In his essay, “On Viewing Rhetoric as Epistemic”, Robert Scott criticizes Toulmin’s two types of arguments - analytic and substantial - for being “tenseless”, content-empty, and not coinciding with the truth (12). While Scott agrees with Toulmin’s a posteriori approach to epistemology, he feels that rhetoric should accomplish more: it should move past what is certain, and create truth on a situational basis, rather than “knowing” and then “acting”. Scott then turns to Ehninger and Brockriede’s concept of cooperative critical inquiry, which is useful in supporting and assessing knowledge claims. Scott holds the position that doing-is-knowing, and asserts “that truth is not prior and immutable but is contingent”; “not as something fixed and final but as something to be created moment by moment in the circumstances in which he finds himself” (13,17). The uncertainty of the world makes “knowing” impossible unless one acts with epistemic rhetoric, and in the “best possible” way that “maximizes the potential good”(17).

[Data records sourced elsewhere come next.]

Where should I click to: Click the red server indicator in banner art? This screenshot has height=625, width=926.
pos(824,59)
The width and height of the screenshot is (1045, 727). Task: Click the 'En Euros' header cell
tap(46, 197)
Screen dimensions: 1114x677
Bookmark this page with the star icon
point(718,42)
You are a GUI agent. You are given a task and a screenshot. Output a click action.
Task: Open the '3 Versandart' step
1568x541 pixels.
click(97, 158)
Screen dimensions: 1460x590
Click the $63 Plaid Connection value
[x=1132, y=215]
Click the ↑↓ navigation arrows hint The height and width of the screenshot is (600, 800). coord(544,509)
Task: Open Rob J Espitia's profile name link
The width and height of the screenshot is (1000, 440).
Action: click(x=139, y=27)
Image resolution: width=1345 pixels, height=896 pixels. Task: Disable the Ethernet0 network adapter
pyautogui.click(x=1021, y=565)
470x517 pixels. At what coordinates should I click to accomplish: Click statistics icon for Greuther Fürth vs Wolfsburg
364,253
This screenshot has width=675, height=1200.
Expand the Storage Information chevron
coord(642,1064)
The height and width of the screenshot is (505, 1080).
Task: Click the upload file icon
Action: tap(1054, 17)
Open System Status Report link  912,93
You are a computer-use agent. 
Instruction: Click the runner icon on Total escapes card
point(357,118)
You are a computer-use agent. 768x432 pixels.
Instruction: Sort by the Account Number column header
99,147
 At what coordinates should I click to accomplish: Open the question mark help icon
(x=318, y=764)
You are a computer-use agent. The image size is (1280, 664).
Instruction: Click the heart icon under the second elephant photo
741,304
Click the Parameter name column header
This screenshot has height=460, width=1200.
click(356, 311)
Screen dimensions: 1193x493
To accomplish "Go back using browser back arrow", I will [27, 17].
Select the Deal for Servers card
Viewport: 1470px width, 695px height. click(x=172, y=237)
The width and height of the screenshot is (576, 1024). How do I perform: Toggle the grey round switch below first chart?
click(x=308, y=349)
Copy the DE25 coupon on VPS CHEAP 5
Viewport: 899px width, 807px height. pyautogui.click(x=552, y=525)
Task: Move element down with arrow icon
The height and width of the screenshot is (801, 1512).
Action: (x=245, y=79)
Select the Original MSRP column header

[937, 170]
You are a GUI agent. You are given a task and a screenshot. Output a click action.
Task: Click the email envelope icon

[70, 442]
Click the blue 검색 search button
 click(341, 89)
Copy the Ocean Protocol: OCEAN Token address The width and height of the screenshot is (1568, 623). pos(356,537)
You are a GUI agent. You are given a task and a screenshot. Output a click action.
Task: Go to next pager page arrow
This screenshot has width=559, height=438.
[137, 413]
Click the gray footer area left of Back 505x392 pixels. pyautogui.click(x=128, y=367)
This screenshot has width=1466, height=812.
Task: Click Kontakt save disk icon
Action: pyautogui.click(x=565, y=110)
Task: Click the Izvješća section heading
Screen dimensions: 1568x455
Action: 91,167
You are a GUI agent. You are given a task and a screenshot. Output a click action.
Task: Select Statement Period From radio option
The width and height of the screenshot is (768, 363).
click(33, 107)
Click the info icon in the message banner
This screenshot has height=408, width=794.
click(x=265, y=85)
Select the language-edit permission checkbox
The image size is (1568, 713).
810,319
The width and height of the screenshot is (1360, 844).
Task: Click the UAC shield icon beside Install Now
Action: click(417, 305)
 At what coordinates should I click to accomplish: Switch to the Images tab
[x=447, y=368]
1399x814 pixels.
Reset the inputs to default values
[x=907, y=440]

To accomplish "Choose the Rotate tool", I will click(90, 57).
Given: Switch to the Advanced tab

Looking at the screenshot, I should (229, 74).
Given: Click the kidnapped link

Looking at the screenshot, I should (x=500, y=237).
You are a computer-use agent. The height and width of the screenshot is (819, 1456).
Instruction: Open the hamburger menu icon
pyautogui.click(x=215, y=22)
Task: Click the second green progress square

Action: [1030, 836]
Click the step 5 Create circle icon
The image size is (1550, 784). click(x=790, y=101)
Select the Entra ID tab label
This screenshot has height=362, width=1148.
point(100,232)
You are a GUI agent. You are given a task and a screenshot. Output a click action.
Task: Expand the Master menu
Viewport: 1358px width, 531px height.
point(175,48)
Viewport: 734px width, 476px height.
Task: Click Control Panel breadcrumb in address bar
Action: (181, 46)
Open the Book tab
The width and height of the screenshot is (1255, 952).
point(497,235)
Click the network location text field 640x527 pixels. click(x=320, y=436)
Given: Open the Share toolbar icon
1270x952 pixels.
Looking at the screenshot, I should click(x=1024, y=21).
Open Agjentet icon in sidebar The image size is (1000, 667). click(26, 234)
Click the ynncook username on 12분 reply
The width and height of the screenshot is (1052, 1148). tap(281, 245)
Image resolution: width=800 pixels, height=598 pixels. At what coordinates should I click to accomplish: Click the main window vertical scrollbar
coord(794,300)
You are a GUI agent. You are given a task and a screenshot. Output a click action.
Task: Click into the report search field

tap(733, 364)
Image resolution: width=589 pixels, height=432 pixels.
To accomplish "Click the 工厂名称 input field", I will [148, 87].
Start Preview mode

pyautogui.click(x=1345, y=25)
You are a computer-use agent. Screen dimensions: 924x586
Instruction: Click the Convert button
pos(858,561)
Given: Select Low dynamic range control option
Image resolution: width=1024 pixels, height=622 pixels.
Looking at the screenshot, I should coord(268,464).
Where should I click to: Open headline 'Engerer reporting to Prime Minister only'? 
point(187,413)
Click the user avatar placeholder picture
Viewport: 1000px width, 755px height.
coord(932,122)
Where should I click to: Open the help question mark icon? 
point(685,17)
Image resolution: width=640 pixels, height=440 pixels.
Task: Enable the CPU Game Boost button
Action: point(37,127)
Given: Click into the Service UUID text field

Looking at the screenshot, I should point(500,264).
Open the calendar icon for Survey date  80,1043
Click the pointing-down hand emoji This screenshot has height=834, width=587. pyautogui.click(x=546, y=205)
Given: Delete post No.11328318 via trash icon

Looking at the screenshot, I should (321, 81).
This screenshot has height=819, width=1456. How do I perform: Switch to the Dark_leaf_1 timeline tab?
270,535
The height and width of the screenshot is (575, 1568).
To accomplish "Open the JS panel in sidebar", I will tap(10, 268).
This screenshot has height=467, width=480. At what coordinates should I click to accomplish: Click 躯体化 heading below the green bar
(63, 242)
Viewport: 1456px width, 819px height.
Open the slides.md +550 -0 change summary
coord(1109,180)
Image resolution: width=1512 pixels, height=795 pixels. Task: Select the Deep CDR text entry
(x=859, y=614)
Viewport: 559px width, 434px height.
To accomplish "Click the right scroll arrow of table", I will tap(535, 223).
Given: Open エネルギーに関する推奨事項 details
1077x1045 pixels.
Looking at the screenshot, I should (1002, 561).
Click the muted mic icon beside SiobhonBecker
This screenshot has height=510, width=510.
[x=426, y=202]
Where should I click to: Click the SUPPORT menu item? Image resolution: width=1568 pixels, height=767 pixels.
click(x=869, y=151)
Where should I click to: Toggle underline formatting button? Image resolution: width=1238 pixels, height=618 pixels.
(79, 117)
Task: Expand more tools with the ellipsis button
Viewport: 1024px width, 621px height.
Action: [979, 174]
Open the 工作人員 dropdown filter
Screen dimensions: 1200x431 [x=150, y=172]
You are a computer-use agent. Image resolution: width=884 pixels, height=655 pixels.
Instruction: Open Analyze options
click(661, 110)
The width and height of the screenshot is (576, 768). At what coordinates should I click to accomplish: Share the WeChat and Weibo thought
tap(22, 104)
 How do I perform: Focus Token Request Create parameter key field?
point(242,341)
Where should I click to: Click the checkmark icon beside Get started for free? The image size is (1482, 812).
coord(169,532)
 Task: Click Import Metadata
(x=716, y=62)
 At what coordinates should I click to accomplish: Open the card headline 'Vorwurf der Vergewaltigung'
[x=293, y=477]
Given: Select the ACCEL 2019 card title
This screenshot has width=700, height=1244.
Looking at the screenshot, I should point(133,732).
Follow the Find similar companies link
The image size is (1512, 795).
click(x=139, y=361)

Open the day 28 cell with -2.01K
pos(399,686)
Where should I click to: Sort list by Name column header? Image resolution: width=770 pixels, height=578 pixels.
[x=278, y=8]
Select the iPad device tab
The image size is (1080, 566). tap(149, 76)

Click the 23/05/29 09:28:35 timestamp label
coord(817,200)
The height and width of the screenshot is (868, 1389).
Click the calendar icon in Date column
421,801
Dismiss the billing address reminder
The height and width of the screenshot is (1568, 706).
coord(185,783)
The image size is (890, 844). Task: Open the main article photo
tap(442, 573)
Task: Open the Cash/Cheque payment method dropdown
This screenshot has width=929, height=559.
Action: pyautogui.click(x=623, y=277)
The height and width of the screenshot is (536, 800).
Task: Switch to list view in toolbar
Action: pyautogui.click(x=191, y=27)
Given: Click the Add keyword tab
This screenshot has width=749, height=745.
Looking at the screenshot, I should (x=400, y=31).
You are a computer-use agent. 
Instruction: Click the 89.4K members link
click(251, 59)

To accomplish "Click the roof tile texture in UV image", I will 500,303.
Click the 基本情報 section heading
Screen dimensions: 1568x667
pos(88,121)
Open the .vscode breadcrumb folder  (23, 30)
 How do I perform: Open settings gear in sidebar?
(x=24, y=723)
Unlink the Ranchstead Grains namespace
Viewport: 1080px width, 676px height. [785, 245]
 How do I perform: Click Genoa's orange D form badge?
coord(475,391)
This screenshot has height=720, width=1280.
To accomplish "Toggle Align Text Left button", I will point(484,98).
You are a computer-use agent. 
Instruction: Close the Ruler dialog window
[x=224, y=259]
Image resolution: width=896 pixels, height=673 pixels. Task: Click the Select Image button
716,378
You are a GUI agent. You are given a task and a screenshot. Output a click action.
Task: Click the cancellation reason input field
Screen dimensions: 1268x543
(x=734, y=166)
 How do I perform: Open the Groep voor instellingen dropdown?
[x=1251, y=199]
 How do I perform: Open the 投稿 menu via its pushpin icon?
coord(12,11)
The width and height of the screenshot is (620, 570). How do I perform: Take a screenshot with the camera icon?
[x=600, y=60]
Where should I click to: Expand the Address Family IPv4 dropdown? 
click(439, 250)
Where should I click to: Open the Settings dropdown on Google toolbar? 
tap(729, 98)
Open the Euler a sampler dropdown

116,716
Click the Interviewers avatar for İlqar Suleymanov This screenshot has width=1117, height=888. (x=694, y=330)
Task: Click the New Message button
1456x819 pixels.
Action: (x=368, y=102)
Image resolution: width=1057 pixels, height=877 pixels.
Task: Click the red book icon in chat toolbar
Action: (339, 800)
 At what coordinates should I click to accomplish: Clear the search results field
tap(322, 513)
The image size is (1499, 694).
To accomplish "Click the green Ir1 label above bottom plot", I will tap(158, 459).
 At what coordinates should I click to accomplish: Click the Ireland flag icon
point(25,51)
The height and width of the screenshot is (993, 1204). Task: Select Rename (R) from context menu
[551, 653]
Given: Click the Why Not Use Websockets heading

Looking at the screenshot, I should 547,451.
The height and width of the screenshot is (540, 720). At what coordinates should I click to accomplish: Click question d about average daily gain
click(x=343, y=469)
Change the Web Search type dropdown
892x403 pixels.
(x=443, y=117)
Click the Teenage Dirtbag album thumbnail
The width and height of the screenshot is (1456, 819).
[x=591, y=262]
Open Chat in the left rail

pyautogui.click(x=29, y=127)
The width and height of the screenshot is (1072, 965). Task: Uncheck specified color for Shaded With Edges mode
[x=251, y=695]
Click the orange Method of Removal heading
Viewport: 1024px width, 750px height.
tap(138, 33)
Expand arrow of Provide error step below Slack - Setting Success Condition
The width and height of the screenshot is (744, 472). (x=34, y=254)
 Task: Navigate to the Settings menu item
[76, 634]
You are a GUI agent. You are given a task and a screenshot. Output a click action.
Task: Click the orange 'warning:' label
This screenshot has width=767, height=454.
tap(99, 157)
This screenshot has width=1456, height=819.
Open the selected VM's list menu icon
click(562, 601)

Scott’s view of epistemic rhetoric can be applied to the movie Avatar. A little background about the movie: A paraplegic former marine named Jake Sully is sent by the RDA Corporation to the planet Pandora in the hybrid form of a Na’vi/human. The goal of the RDA is to extract a large amount of the valuable mineral, Unobtanium, located underneath the Hometree of the Na’vi people. He is assigned to gather information about the species and to eventually convince them to leave the Hometree so that the RDA can excavate it. In return for intel, Jake will be rewarded with the ability to walk again. Below is a segment from the script which illustrates Scott’s assertion that “acting” like a Na’vi equates to “knowing” them.
SELFRIDGE
Look, you're supposed to be winning the
hearts and minds of the natives. Isn't
that the whole point of your little
puppet show? If you look like them, if
you talk like them, they'll trust you?
JAKE
How do we contact them?
GRACE
We don't. They contact us. If they see
us taking our samples, treating the
forest with respect --
(pointedly to Jake)
Not trampling everything in sight --
they may reach out to us.
Since no “prior truth” is available to the RDA Corporation about how to negotiate with the Na’vi people, Jake must “create truth” in gaining the trust and respect of the clan. Jake is not given a playbook or a case-by-case set of instructions for living among the Na’vi people. The only direct advice the RDA supplies him with is to “treat the forest with respect”. He has no choice but to live in a new world of uncertainty, where acting like a Na’vi can only come from learning the truth about them in daily life. Jake is forced to abandon living as a human would, and to live like a Na’vi. He has no “absolute” experiences to rely upon, therefore, his knowledge from living on the planet of Pandora is dictated by how he “acts”.
Periodically, Jake would keep his superiors updated via a video-log about his interactions and experiences with the Na’vi. It is a limited form of collaborative critical inquiry, in which Jake reports the “truth” about the Na’vi as he sees it. Over the three months of his assignment, however, Jake checks in with the RDA less frequently. He keeps the truth of his situation to himself, so that he can remain on Pandora. Jake is caught in a “conflict of duty” as result of his love for the Na’vi people, particularly Neytiri, the princess of the clan. His duty to as a soldier for the RDA corporation is compromised by his desire to protect the Na’vi. The segment below portrays Jake’s “world of conflicting claims”.
JAKE
But if I tell [Colonel] Quaritch the truth, he
yanks me out -- I never see her [Neytiri] again.
And if I tell her the truth, the clan
throws me out -- that's if they don't cut
my heart out and show it to me.
By not communicating with the outside world as he should, Jake feels more obligated to protect the home of the clan, rather than persuade them to re-locate. Jake realizes that he can never possibly convey the circumstances of living among the Na’vi people. The truth, in Jake’s case, cannot be “dual”. He can serve either the interests of the Corporation or the Na’vi, not both. By suppressing the collaborative critical inquiry that his superiors requested of him, Jake has transformed the truth of his situation. The result is horrific for Jake and the Na’vi: Colonel Selfridge of the RDA Corporation bulldozes and destroys the Hometree.